[Stored data]
Segment Open
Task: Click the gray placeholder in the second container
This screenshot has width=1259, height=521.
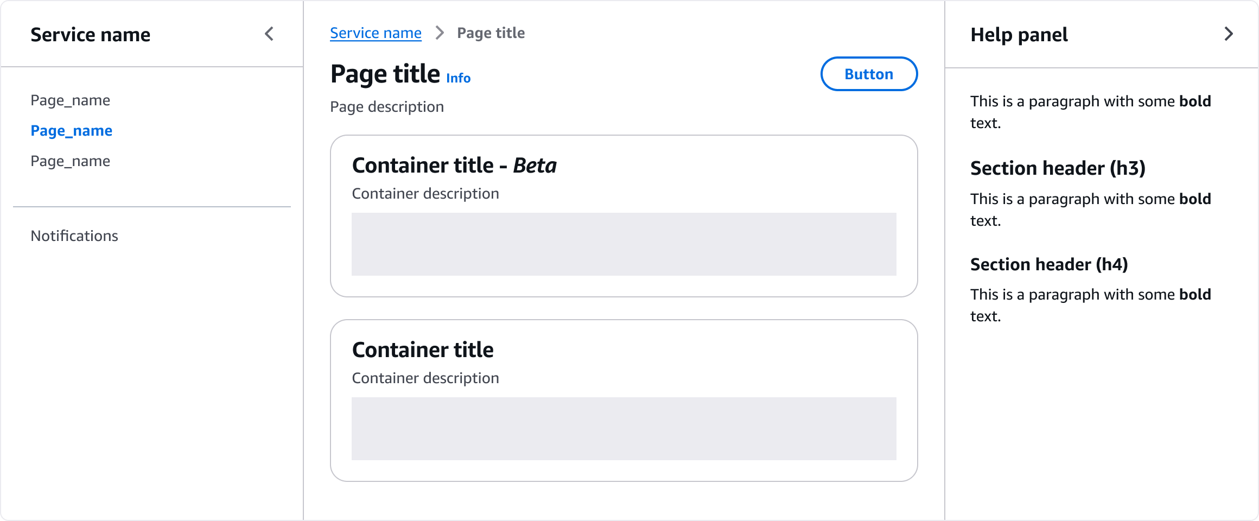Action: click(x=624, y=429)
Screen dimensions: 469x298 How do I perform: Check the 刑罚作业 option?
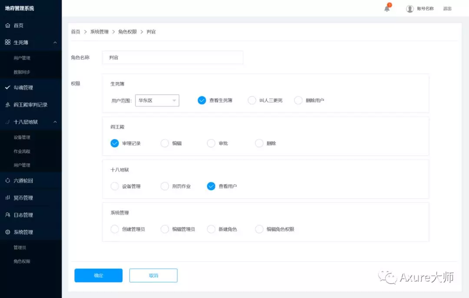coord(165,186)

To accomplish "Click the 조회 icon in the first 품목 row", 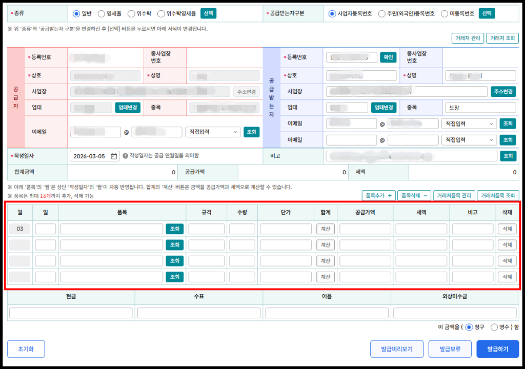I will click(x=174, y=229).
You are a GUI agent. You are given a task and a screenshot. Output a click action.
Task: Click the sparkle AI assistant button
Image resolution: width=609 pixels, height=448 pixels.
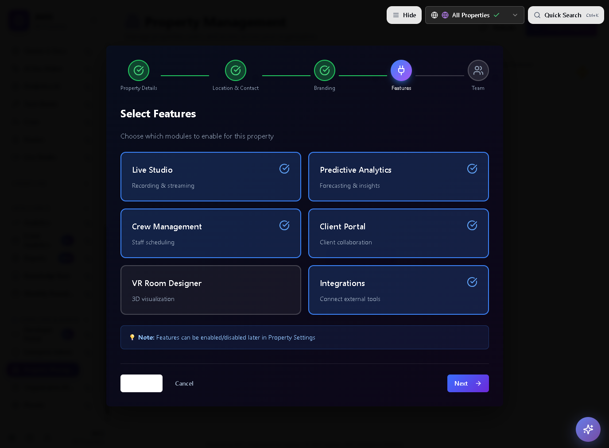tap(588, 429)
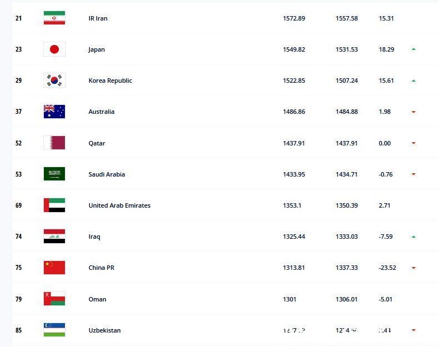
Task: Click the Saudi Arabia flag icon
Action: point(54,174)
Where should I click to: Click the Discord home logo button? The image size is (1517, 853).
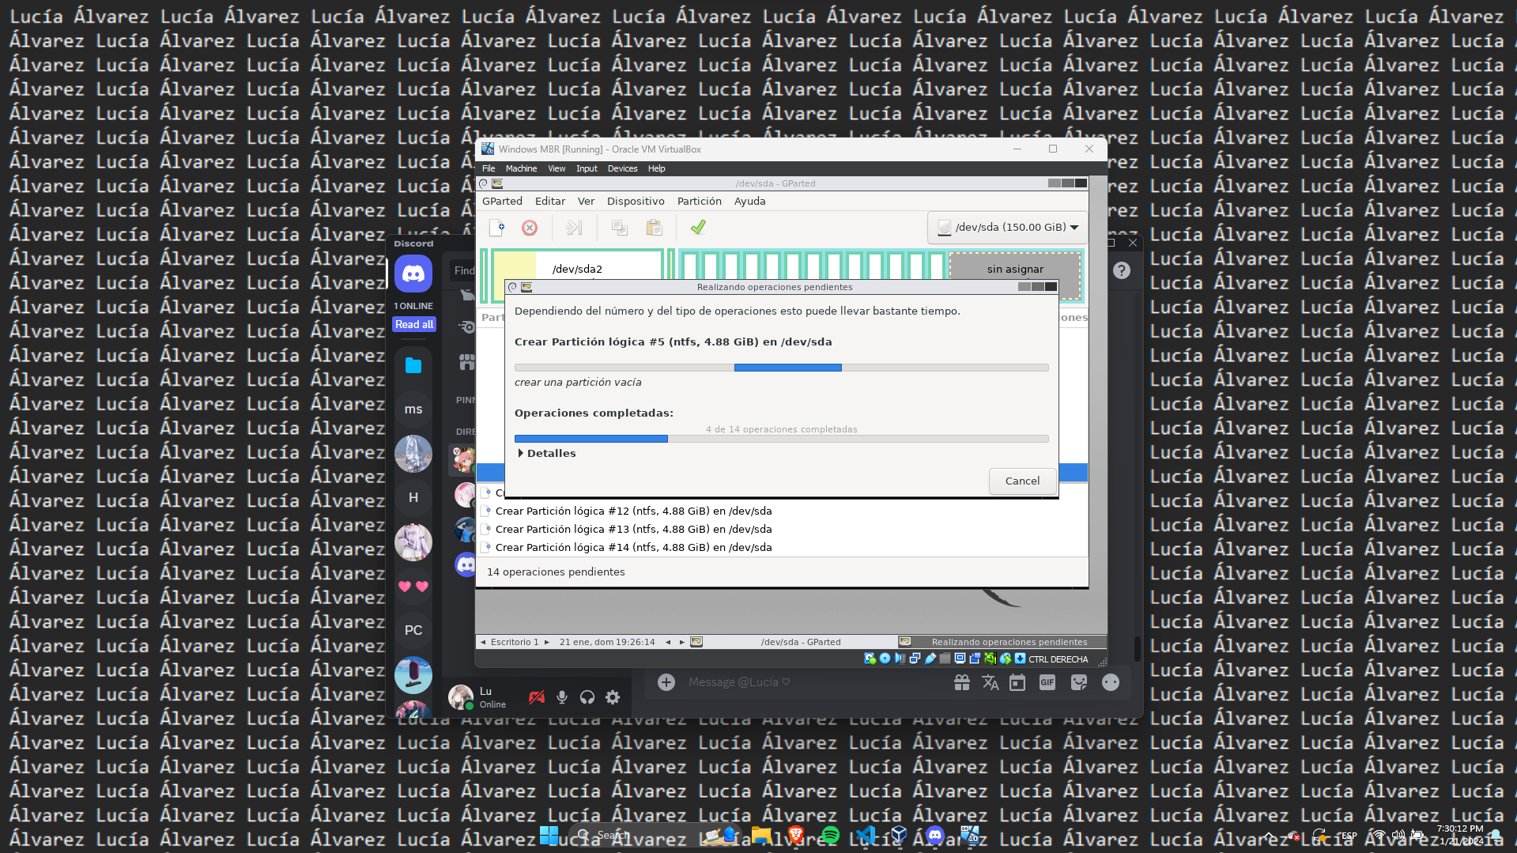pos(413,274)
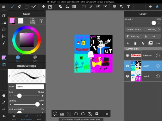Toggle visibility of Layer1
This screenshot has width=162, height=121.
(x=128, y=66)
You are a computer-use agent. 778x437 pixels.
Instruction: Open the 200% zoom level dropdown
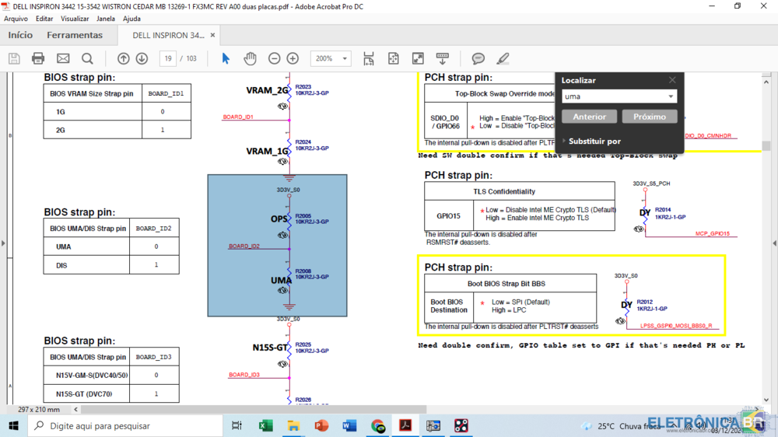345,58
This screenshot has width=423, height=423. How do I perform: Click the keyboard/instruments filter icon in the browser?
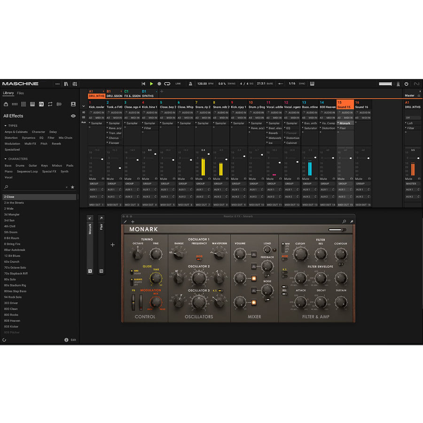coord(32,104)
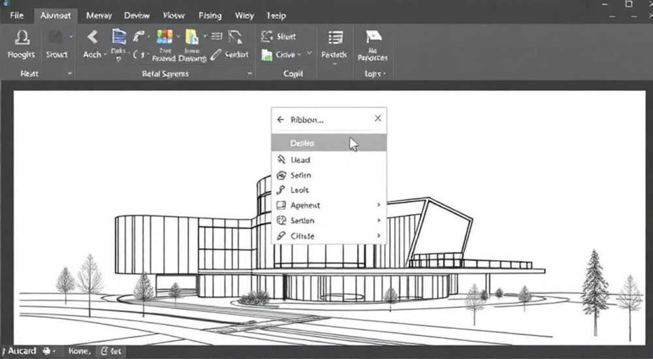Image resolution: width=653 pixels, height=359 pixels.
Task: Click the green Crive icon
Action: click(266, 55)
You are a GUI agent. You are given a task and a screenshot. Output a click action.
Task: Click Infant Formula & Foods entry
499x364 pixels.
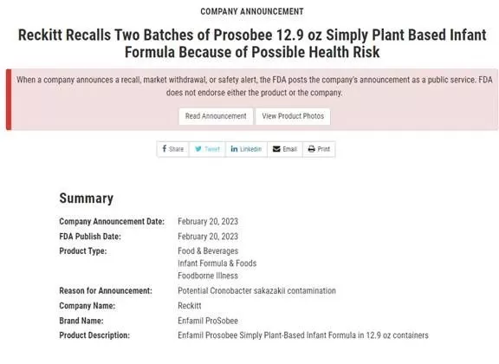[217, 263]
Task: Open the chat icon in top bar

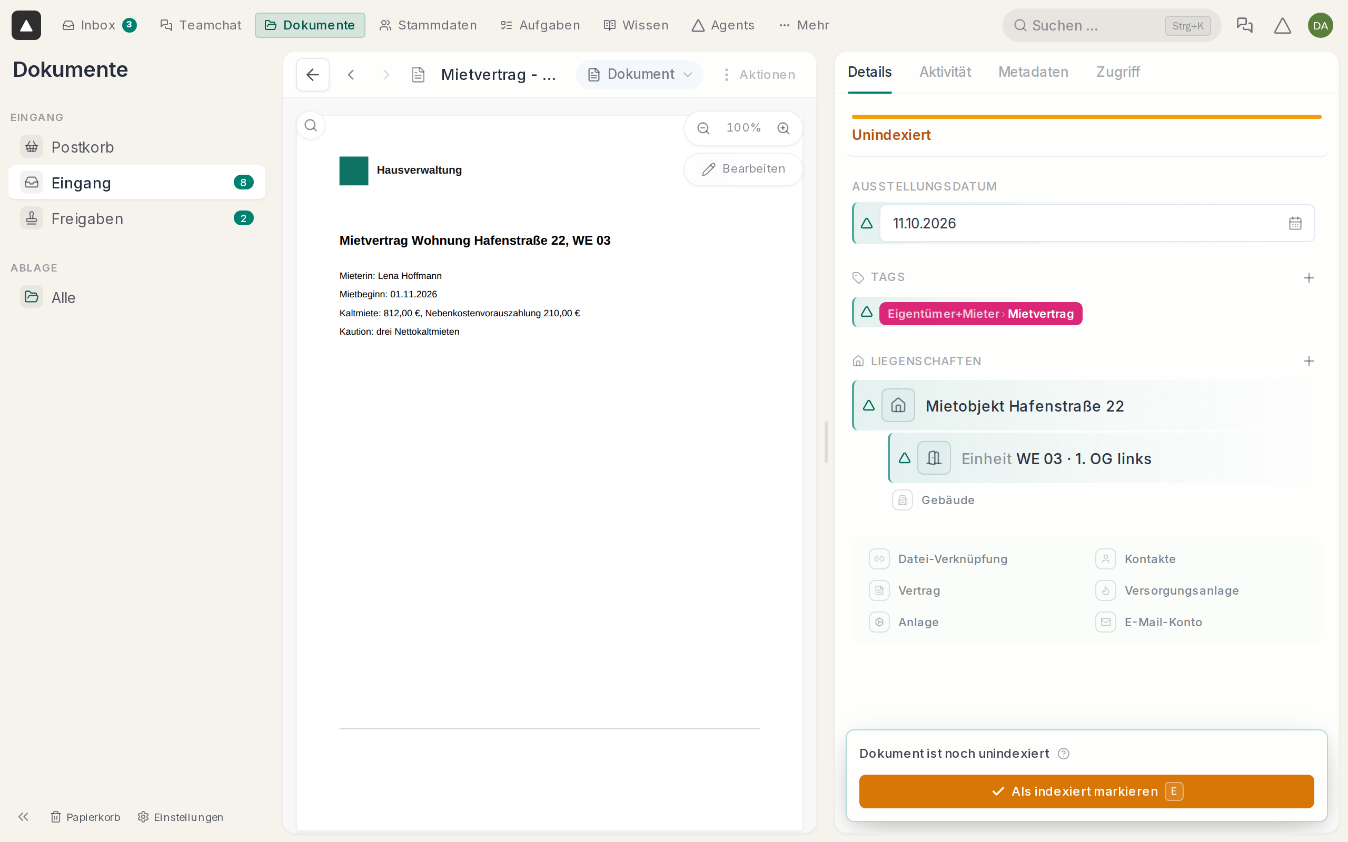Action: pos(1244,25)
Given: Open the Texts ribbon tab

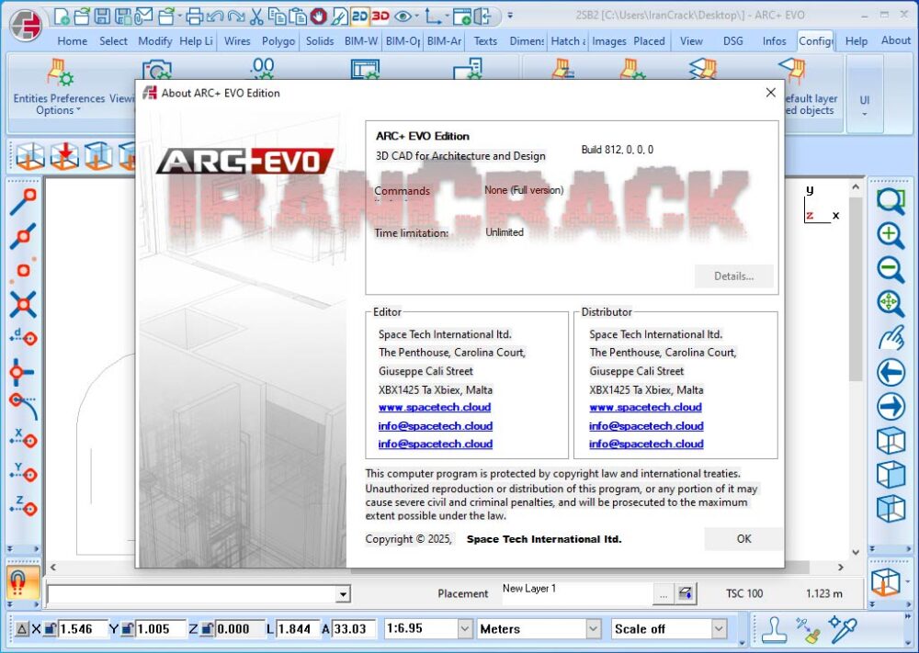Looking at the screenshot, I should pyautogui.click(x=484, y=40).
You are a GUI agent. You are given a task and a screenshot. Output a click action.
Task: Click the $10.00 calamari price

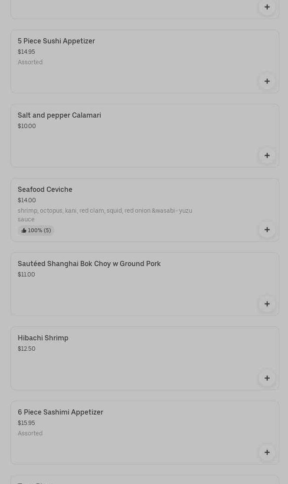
Segment Closed
Your instructions |
Reproduce the lines of the data that run from the one containing "This screenshot has width=423, height=423." to the final line, both included, exactly as they appear and without the pictures.

Task solution |
This screenshot has width=423, height=423. How do I perform: Click the keyboard/instruments filter icon in the browser?
coord(32,104)
Image resolution: width=653 pixels, height=359 pixels.
Task: Click the green Crive icon
Action: click(266, 55)
You are a GUI agent. You are given a task and a screenshot. Output a click action.
Task: Click Infant Formula & Foods entry
499x364 pixels.
[217, 263]
Task: Open the chat icon in top bar

Action: pos(1244,25)
Given: Open the Texts ribbon tab

Looking at the screenshot, I should pyautogui.click(x=484, y=40).
You are a GUI agent. You are given a task and a screenshot. Output a click action.
Task: Click the $10.00 calamari price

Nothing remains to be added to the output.